Farquhar and Cannon-Brookes, both 34, who founded the company twelve years ago, did not sell any shares in the latest round of funding, meaning the estimated 1/3 ownership stake each own in the company is worth about $1.1 billion. The selling shareholders in the deal include current and former employees, as well as Accel Partners, which invested $60 million in the company in 2010 at a valuation of $400 million, according to the Wall Street Journal.
What’s driving such a high valuation for the Australian software shop? A unique business model that has fostered rapid growth and a liquid balance sheet — the latter being a distinction many tech companies can’t claim. Atlassian specializes in developing online business software tools like JIRA, a product that helps companies manage the projects and workflow for their development and IT teams. Its services are used by more than 35,000 companies worldwide, including a broad array of heavyweights like BMW, American Airlines, Cisco, Facebook and Citigroup C +0.08%. It boasts positive cash flow and has done so for the past 10 years; its compound annual growth rate for the past five is 40%.
The two founders, both programmers, met while studying at the University of New South Wales in Sydney in the early 2000s. Each did internships prior to graduating and neither came away enamored with the corporate work environment. In 2002, they decided to break out on their own instead. Their first plan — third-party support for a company out of Sweden — was a bust. But the next gambit, crafting software that allows developers to track tasks and bugs in their projects, would eventually become JIRA. Their initial financing method? They opened a $10,000 line of credit on a credit card.
Unlike the model of behemoths like Oracle ORCL +0.77%, or even contemporaries like Workday WDAY +0.25% or Box, Atlassian chose to minimize costs by not investing in sales staff or marketing, focusing instead on research and development. It simply sold their competitively priced products on the website.
“We felt if we could sell something at a reasonable price and sell it on the internet then we’d be able to find a market there. And that’s what worked out,” Farquhar said.
Like many start-ups, early sales were from friends of friends and acquaintances. But the company knew it had broken through when, without solicitation or any human interaction, the credit card information for a purchase from American Airlines came through.
“Then we knew we could scale this,” Farquhar recalls.
It’s been 12 years of rapid growth since, and it now has a $200 million revenue run rate (current revenue levels projected over a whole year). The company has main headquarters in Sydney and San Francisco as well as offices in Amsterdam, Yokohama and Manila. It plans to grow its 800-employee workforce by 30% by June, and its newest outpost will be in Austin, Texas, a city whose funky and quirky ethos meshes nicely with Atlassian’s.
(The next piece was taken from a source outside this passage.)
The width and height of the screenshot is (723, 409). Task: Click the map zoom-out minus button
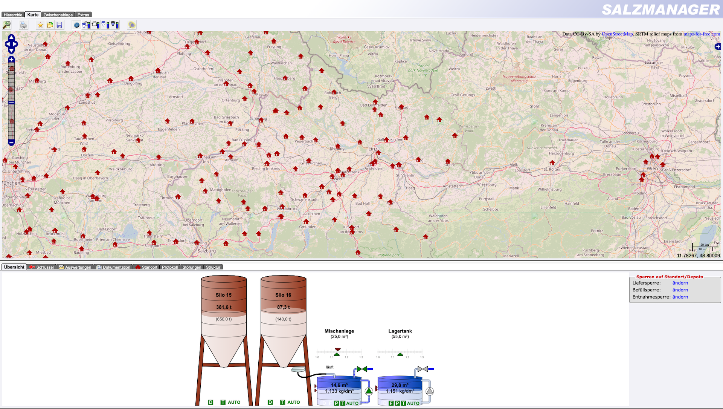coord(11,142)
Having a unified vision and culture from day one has helped guide the company’s precipitous growth path.
“From the beginning our goal was to build a long-term company. We want to build a company that will stand the test of time,” says Farquhar. “That’s why we spend a lot of time on company culture.”
Among the cultural mores Atlassian values include “Open Company, No Bullshit” — an emphasis on transparency — as well as a keen preoccupation with never screwing over customers. But perhaps the most important is “Be the Change You Seek,” which Farquhar says is key to building a company that will adapt and thrive 50 years from now.
“The way companies fail is they don’t make changes. People don’t feel empowered to make change,” says Farquhar.
The company has no near-term plans for an initial public offering, a luxury their rapid growth and positive cash flow affords them. But Farquhar says Atlassian will hit the stock exchanges down the road.
“It’s definitely in our future. There are very few companies that stand the test of time that aren’t public.”